▸ **MATERIAL TO PROCESS**
----------------
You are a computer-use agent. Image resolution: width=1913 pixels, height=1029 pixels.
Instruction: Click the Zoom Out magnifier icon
----------------
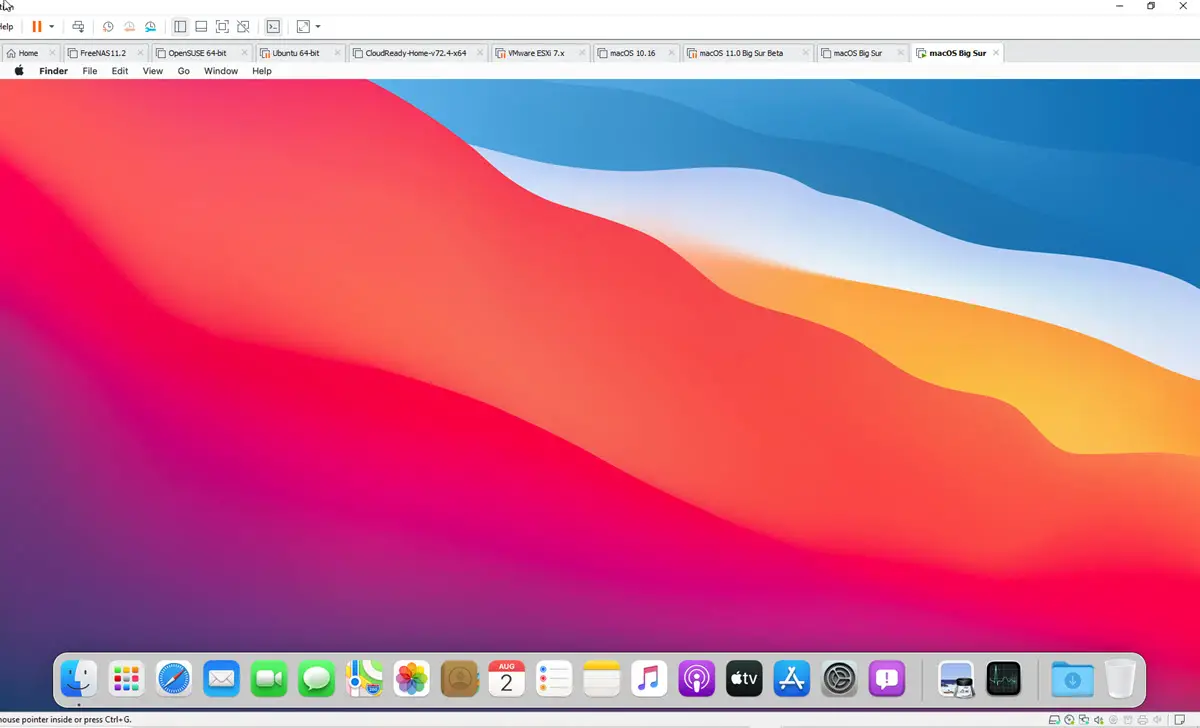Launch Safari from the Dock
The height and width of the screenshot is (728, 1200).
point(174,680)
----------------
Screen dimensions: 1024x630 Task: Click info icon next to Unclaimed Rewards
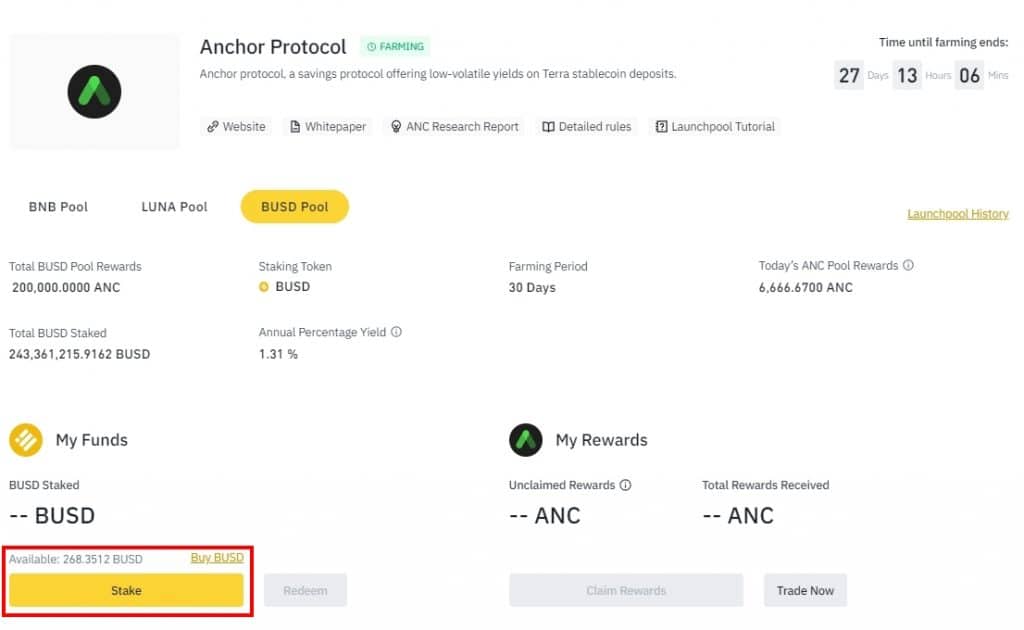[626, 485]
----------------
▸ **YOUR INSTRUCTIONS**
Using the data above, print exactly the lines from the line that contains "You are a computer-use" through the line that contains "Instruction: Click the", with both included.

▸ **ANSWER TO THIS EXERCISE**
You are a computer-use agent. Image resolution: width=1913 pixels, height=1029 pixels.
Instruction: Click the Zoom Out magnifier icon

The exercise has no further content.